■ Instructions to follow
Return exactly the span of lines in the following data that opens with the line containing "橋本 泰宜 / AWESOME (507, 292)" and closes with the line containing "# ショート (176, 537)". Include nothing else.

■ Available records
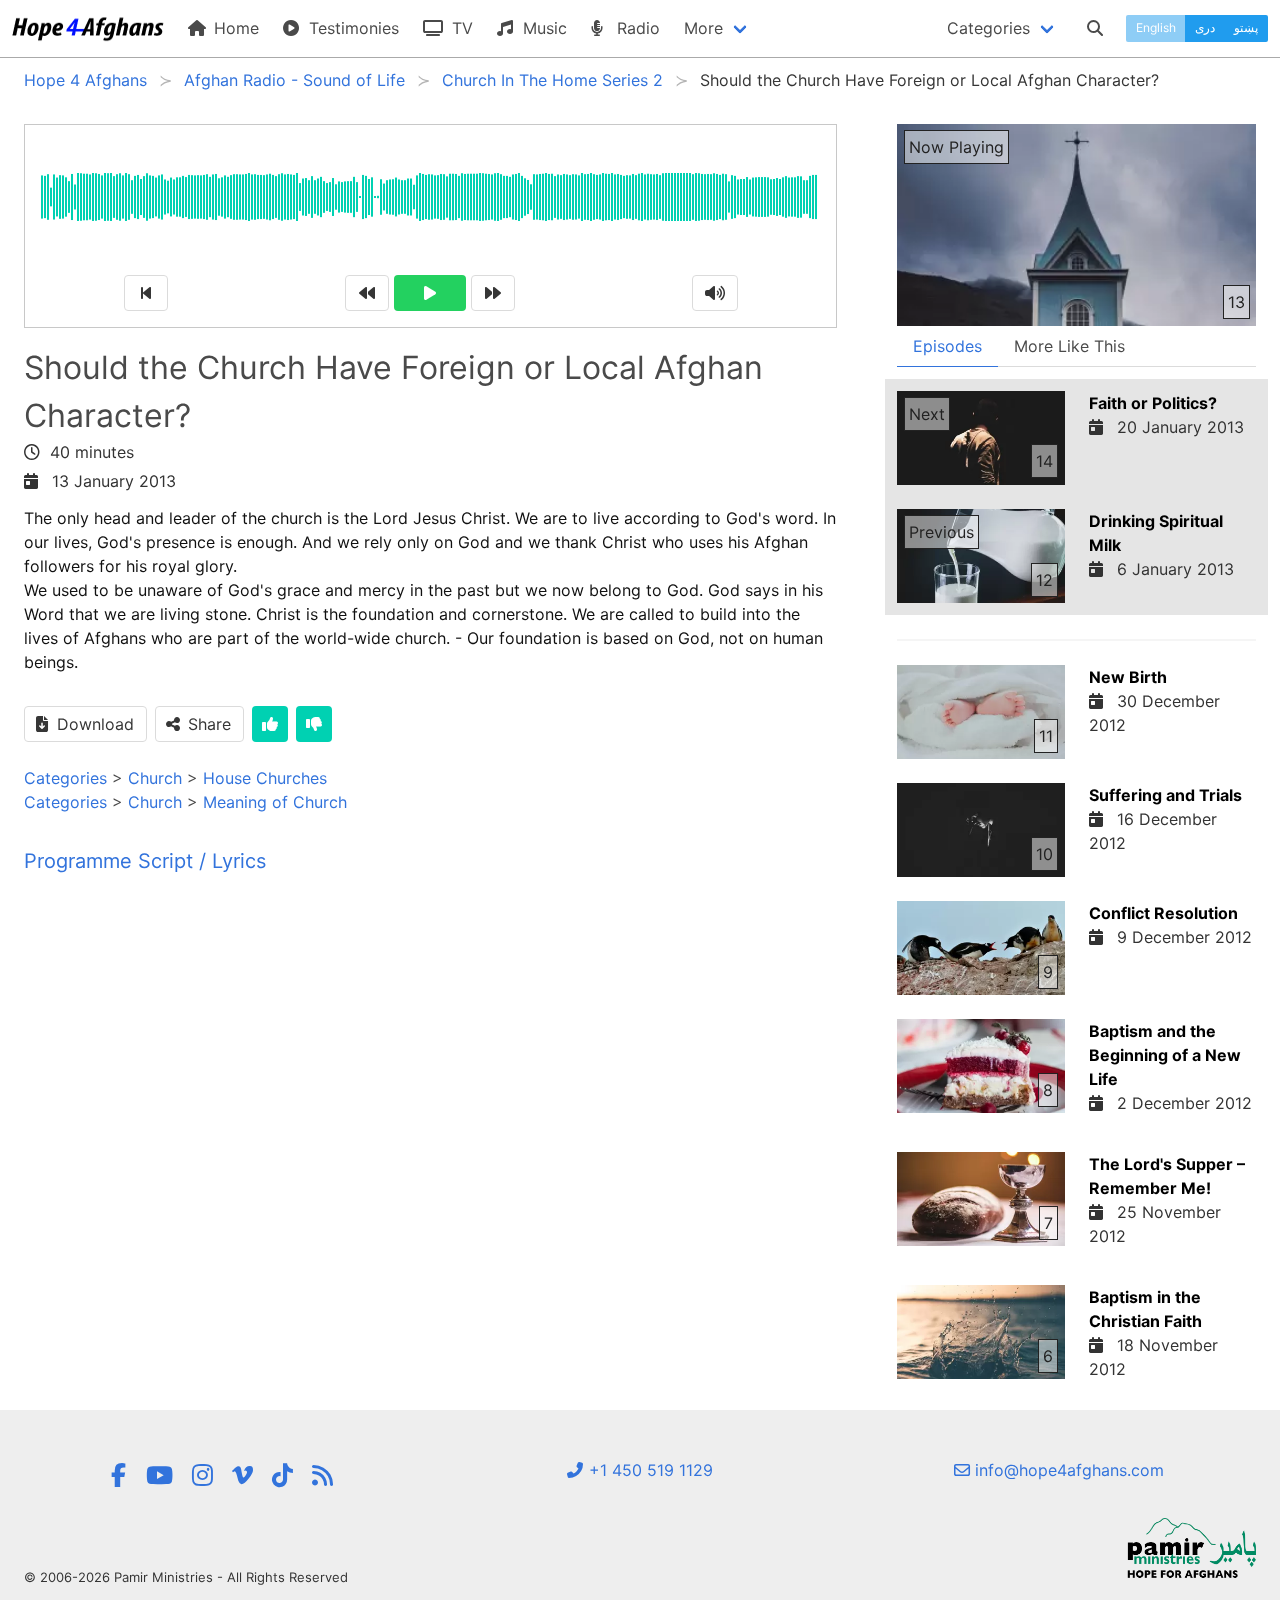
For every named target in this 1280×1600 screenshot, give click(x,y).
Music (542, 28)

* * *

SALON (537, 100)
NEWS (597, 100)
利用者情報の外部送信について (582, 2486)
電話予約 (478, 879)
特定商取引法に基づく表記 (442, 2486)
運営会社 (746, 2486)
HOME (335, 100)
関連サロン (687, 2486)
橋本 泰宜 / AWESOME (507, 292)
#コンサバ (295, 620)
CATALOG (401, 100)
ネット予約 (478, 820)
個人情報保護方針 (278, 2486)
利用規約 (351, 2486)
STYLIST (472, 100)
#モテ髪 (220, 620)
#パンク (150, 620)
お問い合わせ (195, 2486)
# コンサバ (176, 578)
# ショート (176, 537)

■ Exercise answer
橋本 泰宜 / AWESOME (507, 292)
#コンサバ (295, 620)
CATALOG (401, 100)
ネット予約 (478, 820)
個人情報保護方針 (278, 2486)
利用規約 (351, 2486)
STYLIST (472, 100)
#モテ髪 (220, 620)
#パンク (150, 620)
お問い合わせ (195, 2486)
# コンサバ (176, 578)
# ショート (176, 537)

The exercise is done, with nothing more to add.